A LIE IS A FABRICATION of the truth, but the lies I believe are valid. To me.
It is for this reason that I argue with, or at the very least, I hesitate when God leads me a certain way that is contrary to my best judgment.
Of course, this makes what I believe right and what God says wrong.
I have come to believe the Lord wants me to be amoral, to stop thinking about what is right and what is wrong—much like my parents treated me when I was a child.
God simply wants my obedience, a full-blown acceptance that he knows what is best for me and the world.
When I look closely at the lies I believe, it appears that I accepted them without thought because they lined up with what I already thought, which could have been opinions rather than truth.

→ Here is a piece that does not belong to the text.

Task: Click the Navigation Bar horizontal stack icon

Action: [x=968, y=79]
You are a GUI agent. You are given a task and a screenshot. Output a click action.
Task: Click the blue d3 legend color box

And with previous lies I believed, and still, unfortunately, find myself believing, it appears that I added them to “The Gospel According to Me” as a way to avoid some sort of pain, either at the time or as a safeguard for the future.
Either way, lies always lead to death.
They will not set me free like the truth found in God’s Word.
If only the Lord would give me a frontal lobotomy so I could always believe his Word!
Instead, God has chosen to take me on a journey of discovery.
My truth is being tested against his Word, and each time I see the difference, I have a choice to make.
This is where I can see how much I value my own opinions, my lies.
And then the Lord waits, while I go through the gyrations of trying to be right, to justify my opinions, to hang onto the lies that led to the counterfeit strategies I developed to save myself from—well, at the core of it all, to protect myself from dying.
To save me from other people’s judgment.
To save me from looking stupid.
To save me from revisiting those places in which I was once inspired but failed.
To save me from believing a God in whom I know I should trust but do so little.
Oh, that I would trust a faithful, loving, and trustworthy God more than I trust my lies.
But if you can do anything, have compassion on us and help us.” And Jesus said to him, “‘If you can’! All things are possible for one who believes.” Immediately the father of the child cried out and said, “I believe; help my unbelief!” Mark 9:22-24
It is always my intent and hope that my words may encourage you wherever you are in your journey.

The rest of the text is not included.